Still the WOMEN group is best described in terms of poetry, and to get a sense of the poems you need to read them (we won’t waste our time with scansion and interpretation). They are poets who come together under the banner as writers. “Yes, I already know of two of us that are writing novels and one a short story,” Dylan said when asked about other forms of literature the group might explore. “I look forward to publishing their works. But right now the main focus is to gather the poets for these chapbooks.”

“Like poker I lost every hand / Trying to make apples into oranges / They say we weren’t alone / They gave me a chip it was black / They said welcome back / In the rooms I spoke of my last relapse” – excerpt from Dylan Doren reading live at the WOMEN group, Hollywood, CA (see video below).

It seems that literary groups rarely pick their own name, and more often get prescribed to a style of writing prevalent at the time, or like the Beat Generation their sobriquet comes from one person, in the above case Jack Kerouac, in an interview or perhaps in a letter to a friend, the name used with no intention of it defining a generation, but nonetheless becoming the historical moniker of their literary movement. New Journalism is another example of this happenstance naming of a literary movement, this time taken from the title of a publication that Tom Wolfe curated and disseminated. The Fireside Poets another example who gained their name from the popularity of their poems, or the Black Mountain Poets who mostly attended a college of the same name, and lets not forget the humorous Martian Poets (who? Wikipedia swears they exist?).
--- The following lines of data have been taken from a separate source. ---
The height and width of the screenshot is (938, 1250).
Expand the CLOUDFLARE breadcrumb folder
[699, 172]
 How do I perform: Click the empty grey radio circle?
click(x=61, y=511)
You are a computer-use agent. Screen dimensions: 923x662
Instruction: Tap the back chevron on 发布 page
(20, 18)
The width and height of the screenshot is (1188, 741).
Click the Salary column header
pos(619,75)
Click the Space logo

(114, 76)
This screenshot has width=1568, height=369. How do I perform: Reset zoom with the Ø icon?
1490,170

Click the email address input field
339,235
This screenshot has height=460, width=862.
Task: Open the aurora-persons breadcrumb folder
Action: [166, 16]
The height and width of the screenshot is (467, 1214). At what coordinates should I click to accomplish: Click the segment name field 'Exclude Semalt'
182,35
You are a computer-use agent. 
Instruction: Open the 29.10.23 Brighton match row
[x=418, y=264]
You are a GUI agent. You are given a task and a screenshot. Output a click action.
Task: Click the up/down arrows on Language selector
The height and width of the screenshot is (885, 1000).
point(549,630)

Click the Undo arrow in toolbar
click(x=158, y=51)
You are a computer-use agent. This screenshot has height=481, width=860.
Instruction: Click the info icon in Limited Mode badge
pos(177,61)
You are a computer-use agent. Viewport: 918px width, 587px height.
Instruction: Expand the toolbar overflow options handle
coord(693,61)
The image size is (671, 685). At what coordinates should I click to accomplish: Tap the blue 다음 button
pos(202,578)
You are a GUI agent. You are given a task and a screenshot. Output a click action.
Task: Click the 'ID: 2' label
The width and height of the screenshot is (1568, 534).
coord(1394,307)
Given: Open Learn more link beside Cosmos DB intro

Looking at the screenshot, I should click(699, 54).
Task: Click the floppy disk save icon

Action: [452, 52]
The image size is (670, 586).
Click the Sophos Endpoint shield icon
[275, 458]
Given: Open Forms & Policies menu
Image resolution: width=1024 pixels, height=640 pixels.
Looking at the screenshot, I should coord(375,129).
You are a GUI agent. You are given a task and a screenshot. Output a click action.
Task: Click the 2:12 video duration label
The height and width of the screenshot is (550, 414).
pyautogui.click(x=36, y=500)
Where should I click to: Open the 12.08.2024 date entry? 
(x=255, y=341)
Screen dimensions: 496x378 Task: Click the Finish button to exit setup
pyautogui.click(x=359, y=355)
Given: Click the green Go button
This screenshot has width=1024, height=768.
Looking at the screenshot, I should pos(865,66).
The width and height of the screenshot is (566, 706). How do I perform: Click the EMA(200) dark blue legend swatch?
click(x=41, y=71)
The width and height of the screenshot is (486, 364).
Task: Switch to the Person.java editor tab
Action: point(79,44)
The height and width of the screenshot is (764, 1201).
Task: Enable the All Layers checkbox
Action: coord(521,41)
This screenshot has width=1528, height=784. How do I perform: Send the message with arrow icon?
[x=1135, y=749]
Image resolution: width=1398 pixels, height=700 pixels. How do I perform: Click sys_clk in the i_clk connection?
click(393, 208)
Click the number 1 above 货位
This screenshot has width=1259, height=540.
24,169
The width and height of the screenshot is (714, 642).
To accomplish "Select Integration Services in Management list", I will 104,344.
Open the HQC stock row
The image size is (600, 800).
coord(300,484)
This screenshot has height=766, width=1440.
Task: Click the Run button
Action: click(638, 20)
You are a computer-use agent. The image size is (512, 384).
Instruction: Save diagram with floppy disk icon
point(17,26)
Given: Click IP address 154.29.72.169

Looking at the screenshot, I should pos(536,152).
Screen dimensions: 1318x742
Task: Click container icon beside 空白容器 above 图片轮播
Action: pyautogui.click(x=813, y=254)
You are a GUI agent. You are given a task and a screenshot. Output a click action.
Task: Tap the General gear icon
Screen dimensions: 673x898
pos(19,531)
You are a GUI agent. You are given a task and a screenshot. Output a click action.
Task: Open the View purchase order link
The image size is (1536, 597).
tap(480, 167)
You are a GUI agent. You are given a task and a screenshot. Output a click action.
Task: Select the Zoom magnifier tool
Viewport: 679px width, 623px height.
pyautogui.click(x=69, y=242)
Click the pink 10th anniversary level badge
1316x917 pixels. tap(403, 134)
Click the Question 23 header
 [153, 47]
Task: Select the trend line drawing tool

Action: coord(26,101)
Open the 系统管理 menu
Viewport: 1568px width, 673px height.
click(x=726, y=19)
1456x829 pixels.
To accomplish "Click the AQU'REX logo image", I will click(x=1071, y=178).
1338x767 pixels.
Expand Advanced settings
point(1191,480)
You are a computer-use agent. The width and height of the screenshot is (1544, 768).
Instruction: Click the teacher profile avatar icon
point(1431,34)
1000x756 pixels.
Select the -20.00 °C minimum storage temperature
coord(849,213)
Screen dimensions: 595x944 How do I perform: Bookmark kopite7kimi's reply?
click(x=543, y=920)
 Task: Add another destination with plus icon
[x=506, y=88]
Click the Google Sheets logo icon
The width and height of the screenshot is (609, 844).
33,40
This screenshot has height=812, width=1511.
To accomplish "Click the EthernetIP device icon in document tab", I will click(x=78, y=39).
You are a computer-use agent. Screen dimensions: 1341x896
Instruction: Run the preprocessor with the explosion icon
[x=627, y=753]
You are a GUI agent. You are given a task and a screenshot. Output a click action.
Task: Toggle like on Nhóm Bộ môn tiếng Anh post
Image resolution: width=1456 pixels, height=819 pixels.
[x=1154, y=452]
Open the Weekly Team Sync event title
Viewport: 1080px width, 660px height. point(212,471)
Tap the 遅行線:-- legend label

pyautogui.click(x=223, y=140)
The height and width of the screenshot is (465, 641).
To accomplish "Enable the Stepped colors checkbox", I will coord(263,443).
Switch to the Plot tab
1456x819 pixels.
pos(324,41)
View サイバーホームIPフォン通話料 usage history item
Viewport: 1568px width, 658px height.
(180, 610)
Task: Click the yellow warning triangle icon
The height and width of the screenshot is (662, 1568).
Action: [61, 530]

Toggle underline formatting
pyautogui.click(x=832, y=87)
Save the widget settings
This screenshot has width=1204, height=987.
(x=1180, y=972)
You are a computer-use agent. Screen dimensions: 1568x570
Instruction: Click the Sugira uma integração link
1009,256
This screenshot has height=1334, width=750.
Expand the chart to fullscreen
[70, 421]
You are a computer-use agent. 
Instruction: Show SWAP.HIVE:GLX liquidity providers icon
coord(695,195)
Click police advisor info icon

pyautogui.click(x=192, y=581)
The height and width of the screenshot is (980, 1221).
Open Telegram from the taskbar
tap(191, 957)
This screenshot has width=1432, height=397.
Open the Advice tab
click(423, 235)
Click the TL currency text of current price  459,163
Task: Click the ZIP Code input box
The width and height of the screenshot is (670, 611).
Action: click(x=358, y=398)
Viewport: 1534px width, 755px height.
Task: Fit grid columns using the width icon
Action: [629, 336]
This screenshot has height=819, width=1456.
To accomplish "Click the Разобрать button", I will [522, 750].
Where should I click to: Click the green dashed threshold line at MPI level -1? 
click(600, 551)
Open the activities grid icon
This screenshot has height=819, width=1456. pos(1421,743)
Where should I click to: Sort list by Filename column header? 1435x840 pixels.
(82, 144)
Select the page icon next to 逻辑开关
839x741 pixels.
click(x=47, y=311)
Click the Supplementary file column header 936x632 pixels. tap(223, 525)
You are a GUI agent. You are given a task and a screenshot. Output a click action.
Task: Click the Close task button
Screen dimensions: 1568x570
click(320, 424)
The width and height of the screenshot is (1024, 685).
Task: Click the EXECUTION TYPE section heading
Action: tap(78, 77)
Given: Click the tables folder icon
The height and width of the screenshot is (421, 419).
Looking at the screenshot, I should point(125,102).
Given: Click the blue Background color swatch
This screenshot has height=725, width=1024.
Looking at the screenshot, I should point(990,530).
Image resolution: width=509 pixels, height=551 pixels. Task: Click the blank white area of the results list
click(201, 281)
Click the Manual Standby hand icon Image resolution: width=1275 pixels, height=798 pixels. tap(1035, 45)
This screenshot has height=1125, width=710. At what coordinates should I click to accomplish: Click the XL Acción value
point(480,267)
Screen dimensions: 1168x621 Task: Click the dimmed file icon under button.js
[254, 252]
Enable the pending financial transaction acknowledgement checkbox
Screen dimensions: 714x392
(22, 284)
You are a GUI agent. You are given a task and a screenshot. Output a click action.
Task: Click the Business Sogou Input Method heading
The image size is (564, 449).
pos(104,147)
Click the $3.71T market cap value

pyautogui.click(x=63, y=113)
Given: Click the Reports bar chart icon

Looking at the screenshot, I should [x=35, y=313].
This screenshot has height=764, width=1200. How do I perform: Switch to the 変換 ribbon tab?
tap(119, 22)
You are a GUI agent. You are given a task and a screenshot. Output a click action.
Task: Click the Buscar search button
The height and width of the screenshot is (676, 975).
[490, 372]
For the WOMEN poets living and traveling the streets of Los Angeles in the second decade of the 21st century, the choosing of a name harks back to an earlier time when modernism raged in the streets of Paris, and Virginia Wolf played pranks on the British government with her own group of writers. When writing and bookstores created a community of publishing uncontrolled by the juggernaut of corporate capitalism. Where places like San Francisco, and Oxford birthed new movements and classic epics.

“I began reading more and more, finding poets from past generations, reading their works and researching to find out all I could about them and their journeys,” said Dylan in an email, one of our first communications back and forth discussing this article. More specifically when asked his influences he said, “Just history, the past, all poets that came before us, mostly dead now but, well, that’s what we’re trying to do, we’re trying to gather all the living poets right now, get them down on paper, put them all together.”

Every writer in some form or another is influenced by past generations, and Dylan’s ideas are no different steeped in the tradition of independent expression and the romanticism of the written word. For this reason the publication remains strictly in print, you can’t find any of the poetry online and each poet must submit an original work. In no form can the poetry be published before. Add to this every writer’s instinct is to compare the new generation with past generations to fit the new into categorical reference so they can more easily make sense of the plethoric past so to dismiss or elevate certain writers above others, the need to define this L.A. movement exists.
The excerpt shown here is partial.